--- Task details ---
Could you restate the entries below word for word?

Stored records
= Beginning of Section =

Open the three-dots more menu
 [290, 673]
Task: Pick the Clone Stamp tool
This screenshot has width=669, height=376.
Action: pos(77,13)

= End of Section =

--- Answer for the task ---
Open the three-dots more menu
 [290, 673]
Task: Pick the Clone Stamp tool
This screenshot has width=669, height=376.
Action: pos(77,13)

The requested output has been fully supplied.